Secondo quanto ha riferito venerdì l’Handelsblatt, le banderuole scioviniste dei francesi stanno compromettendo pure un altro programma: l’Eurodrone. Dassault, infatti, avrebbe chiesto un risarcimento ad Airbus perché potrà lavorare solo a una quota minoritaria del progetto, che coinvolge anche Germania, Spagna e Italia.
Se la passava meglio il concorrente italo-nipponico-britannico del Fcas, il Global combat air programme (Gcap). Il jet multiruolo stealth verrebbe costruito da Leonardo, dall’inglese Bae systems e dalla giapponese Mitsubishi. Restano sbarrate le porte ai tedeschi, i quali avevano manifestato interesse per la joint venture dopo il divorzio dai transalpini. Ma adesso sono le turbolenze politiche londinesi a tarpare le ali all’aereo del futuro: Keir Starmer ha perso il ministro della Difesa, John Healey, irritato per gli stanziamenti insufficienti al settore militare. La svolta laburista, pensata per tamponare l’emorragia di voti dirottando risorse sul welfare, potrebbe ripercuotersi sul sodalizio con Roma e Tokyo: i tempi di realizzazione del velivolo (2035) potrebbero dilatarsi.
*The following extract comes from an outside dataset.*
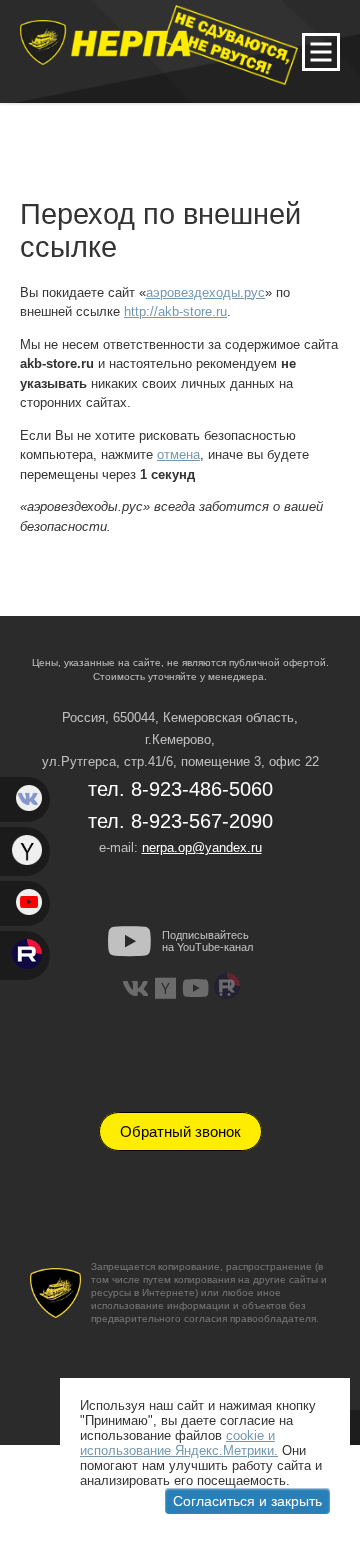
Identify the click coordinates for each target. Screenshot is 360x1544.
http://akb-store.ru (175, 311)
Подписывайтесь (207, 941)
In un contesto frammentato come quello del Vecchio continente, le liti non devono stupire. Il disimpegno americano, con la prospettiva di un allontanamento dell’egemone, ha innescato la competizione tra Stati di peso comparabile per intestarsi il primato militare, in una fase storica in cui l’hard power sta ridiventando un fattore di potenza cruciale. È l’ennesima dimostrazione che quello dell’orso russo è più un pretesto che un’emergenza: se veramente temessimo l’imminente invasione da parte delle truppe di Vladimir Putin, avremmo un autentico incentivo ad accantonare gli egoismi nazionali. Invece, ognuno va per sé: la Polonia si sta armando fino ai denti e potrebbe ereditare i rimasugli di supporto statunitense che Donald Trump, in cattivi rapporti con Berlino, sta sottraendo alla Germania; il debole governo di Friedrich Merz è riuscito a mettere da parte una cifra monstre - quasi 1.000 miliardi di euro - per rendere la Bundeswehr l’esercito convenzionale più forte d’Europa; la Francia ha meno disponibilità di cassa, ma non può sopportare che il suo dominio bellico venga minacciato; e poi c’è il caso italiano.
Giorgia Meloni sa che il consenso dei cittadini per le politiche marziali caldeggiate da Bruxelles è scarso. I recenti attriti sulla negata sospensione del Patto di stabilità hanno spinto l’esecutivo a congelare l’adesione al fondo Safe, nonostante i malumori del ministro della Difesa, Guido Crosetto. Il quale, nel frattempo, studia un piano per reclutare 40.000 soldati entro il 2033.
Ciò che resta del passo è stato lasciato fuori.